I’m not a dog person, and definitely not a kid person, but I am 100-percent a cat person, in case that isn’t obvious. I missed Molly so much, and so many other changes coming after her death just made it harder. Everything was different. At Christmas we had a Molly, I had a career that was going somewhere. James was working from his office, which gave him the social interaction that he needs, and me the necessary time and focus to successfully work, write and create. We had planned a year full of travel, fun and forward motion. And then, of course, it stopped. And while we still have our health, most of our income, and the basics and many extras of the life that we enjoy, we have lost a lot, too. We both lost close family members in the first part of the year, and even our neighborhood still looks weird and a little bleak after the tornado that blew through in October 2019.


Molly was my first cat, so I hadn’t been through this process before. I still missed her so much, but over time, was also opening up to the idea of bringing something good into the still too-quiet house. But, had enough time passed? Would I be able to love potential kittens for who they were, or would they be “not-Mollys,” which would be unfair to them?

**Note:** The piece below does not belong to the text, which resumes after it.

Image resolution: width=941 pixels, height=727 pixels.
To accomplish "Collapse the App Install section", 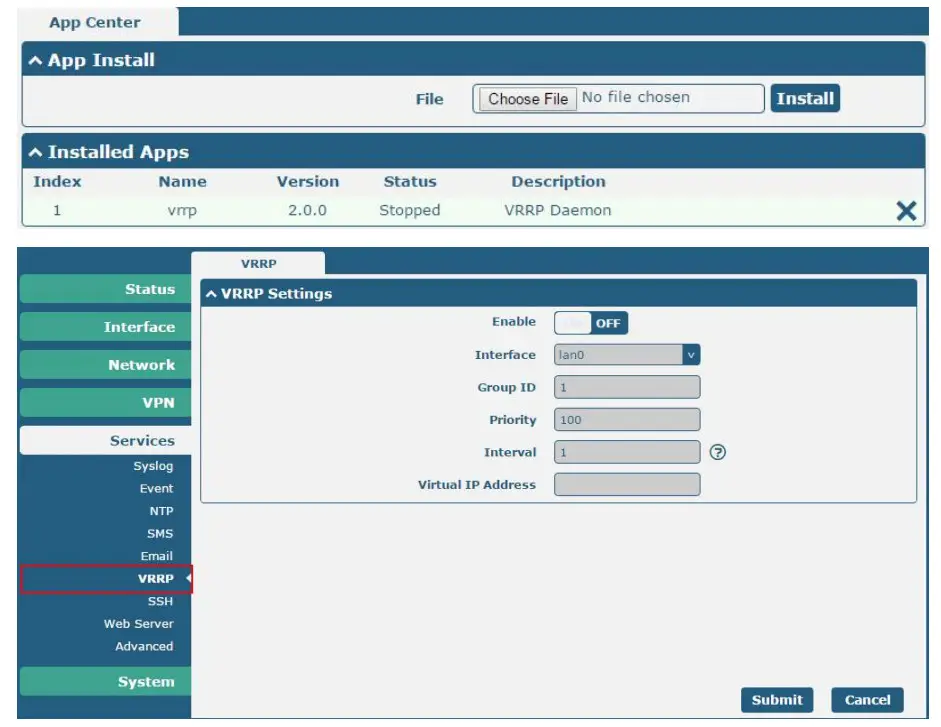I will [x=35, y=60].
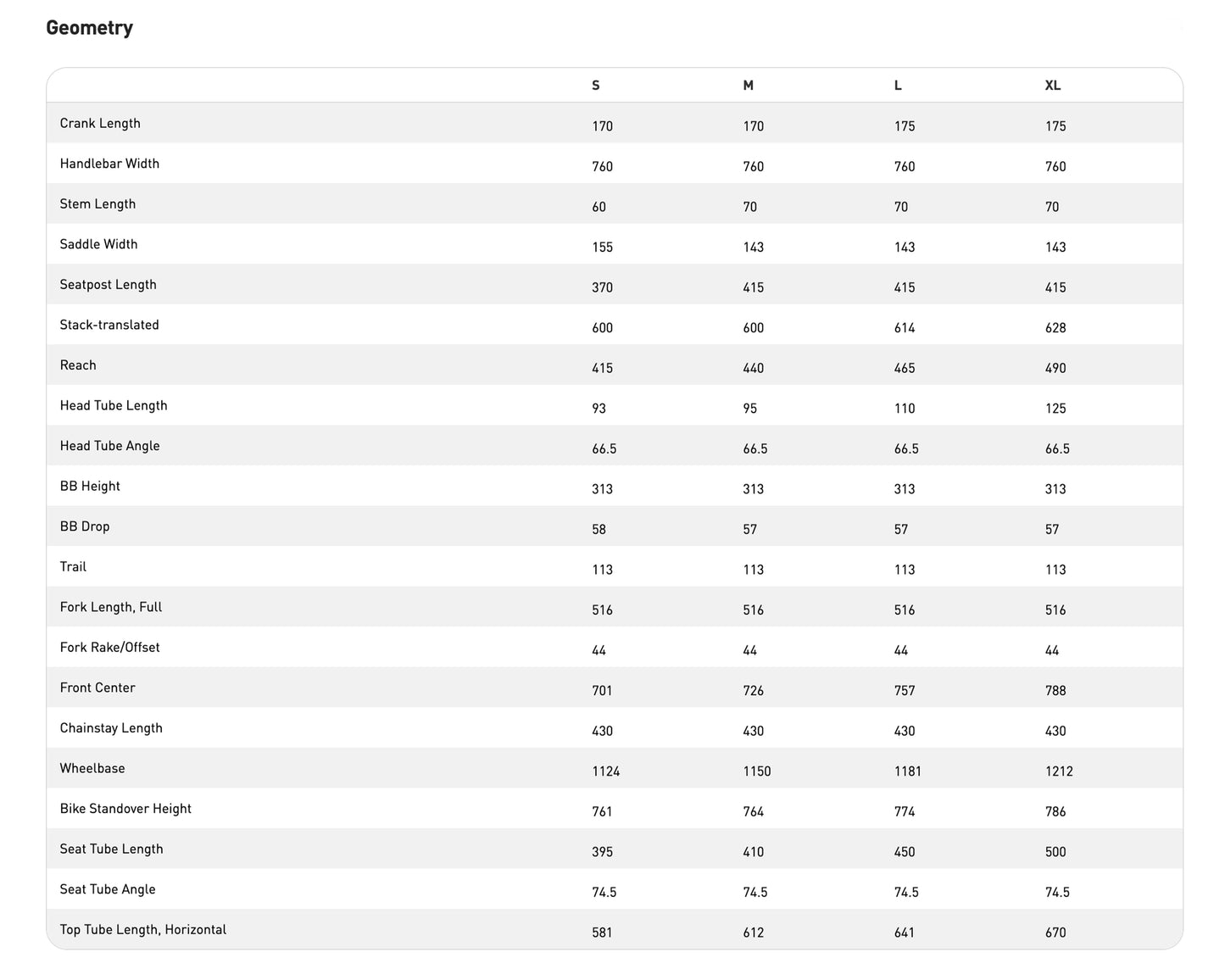
Task: Click the Wheelbase row label
Action: [x=92, y=768]
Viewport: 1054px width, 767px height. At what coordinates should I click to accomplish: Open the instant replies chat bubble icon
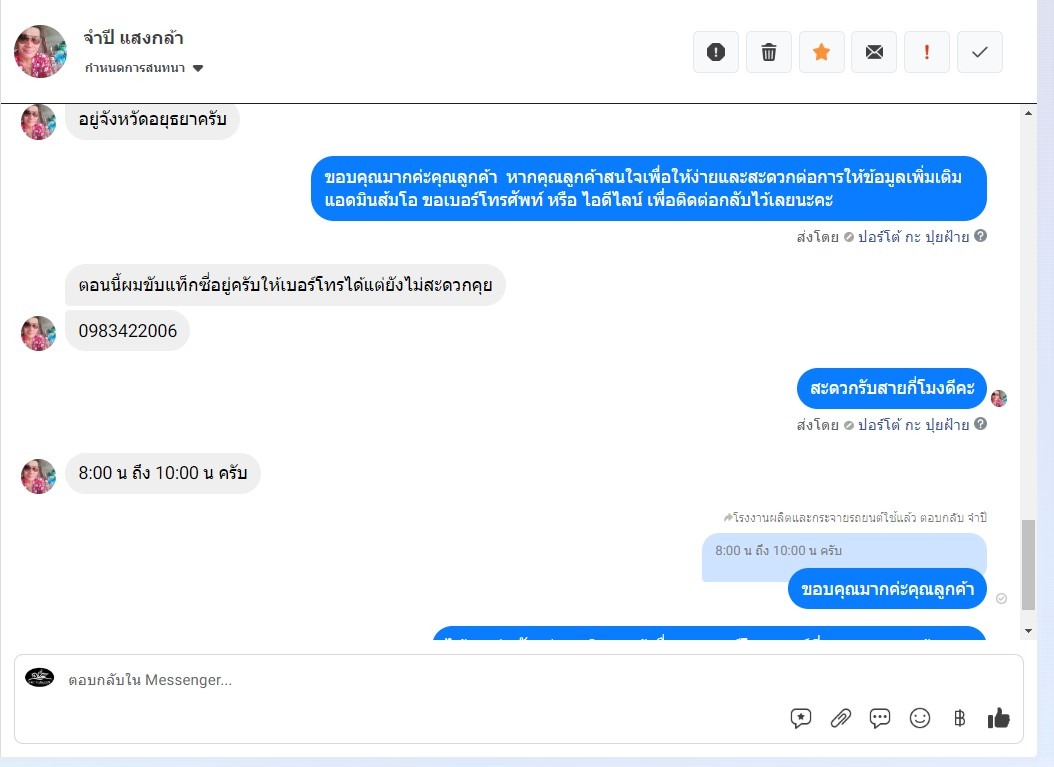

A few weeks after Molly died, I was out with friends when James got home from work, It was the first time that he had to experience coming into the silent house without me or Molly in it. He was greeted by a little black cat, a House Panther, who approached him, scratched a little bit on the welcome mat and then walked away. We had not seen this cat before, and have not seen it since. But James felt, and I agreed, that maybe it was an intermediary, sent to tell him that Molly was okay and that there would be more cats in our lives, and that would also be okay.

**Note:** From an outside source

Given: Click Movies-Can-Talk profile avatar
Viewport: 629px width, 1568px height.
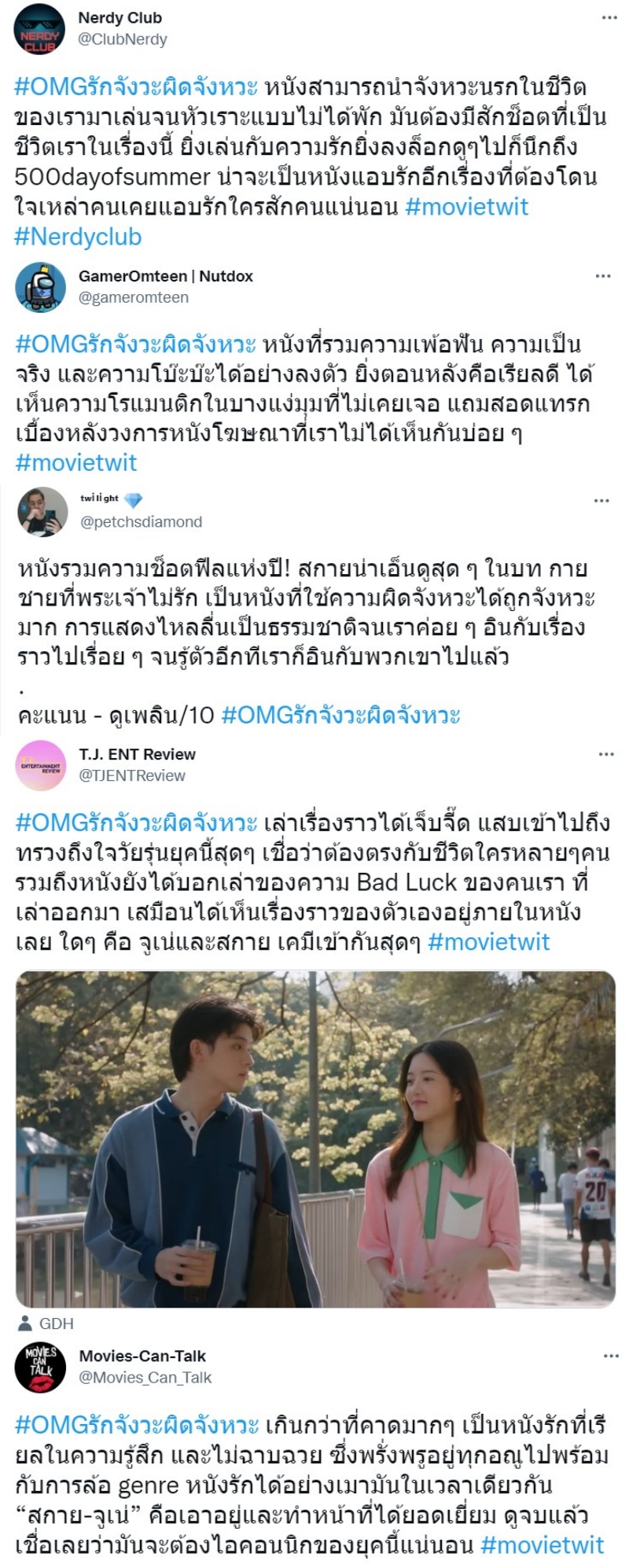Looking at the screenshot, I should [x=40, y=1367].
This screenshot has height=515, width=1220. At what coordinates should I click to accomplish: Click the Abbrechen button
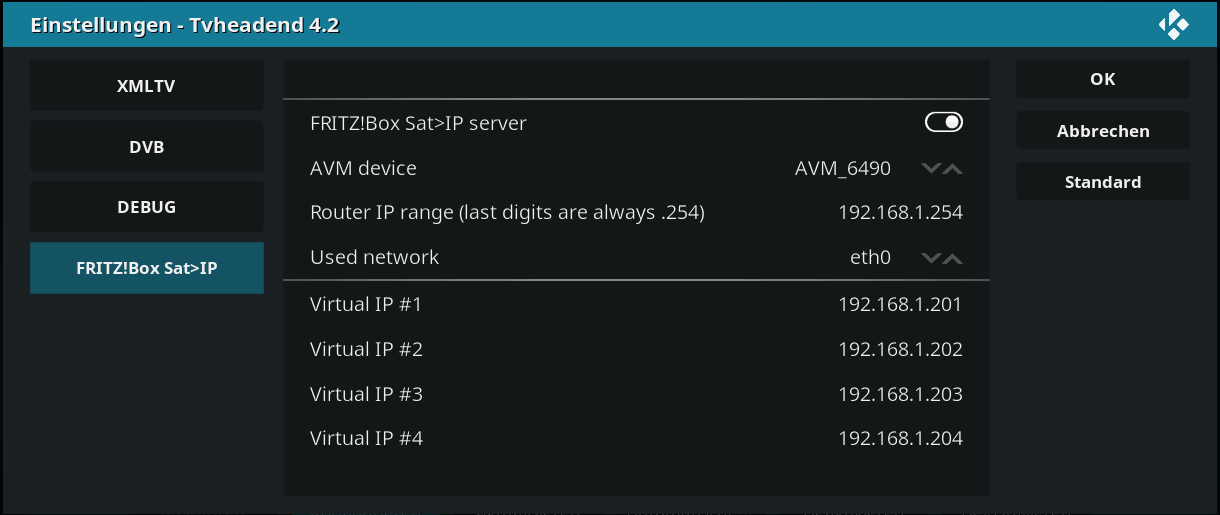tap(1103, 131)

When we started putting “cat vibes” out into the world, I didn’t care what the kitties looked like, where they came from, if they had three legs or one eye or anything like that. I just wanted cats that were healthy and didn’t hide, and I wanted two, so that they could have more companionship than Molly had, especially as we plan to resume travel in the future.

We jokingly began looking for kittens under bushes and in ditches on our evening walks, and I even had a song, “Where are you, Kittens?” set to the tune of “Where are you, Christmas?” that I’d sing around the house.

And there’s a song by Crosby, Stills, Nash & Young, “Our House,” that I’d listen to and feel so sad. “With two cats in the yard, life used to be so hard, now everything is easy because of you…” I wanted easy. I was ready for it. In my world, I felt things would feel “easy” when the cats came, because the noise and the feedings, playing, misbehaving, all of that would make the house feel normal, and normal was close enough to easy.


So, in early May we went to East Texas for my Auntie’s funeral, and I got a lead on some cats. On my birthday, the 15th, we decided it was time to choose two, and the next weekend, we met my mom, cousin and aunt in Athens, Texas and picked Bonnie and Beans from a huge cat carrier where they were lounging with their siblings.

Beans is a black kitty, a House Panther chosen not only for his expressive face, but also because he reminds us of that little kitty of hope that visited James in January. Bonnie’s bright eyes and “fairy ears” charmed us immediately. Being Texas cats, they have Texas formal names: Bluebonnet, and Bosque Coffee Bean. But Bonnie and Beans for everyday.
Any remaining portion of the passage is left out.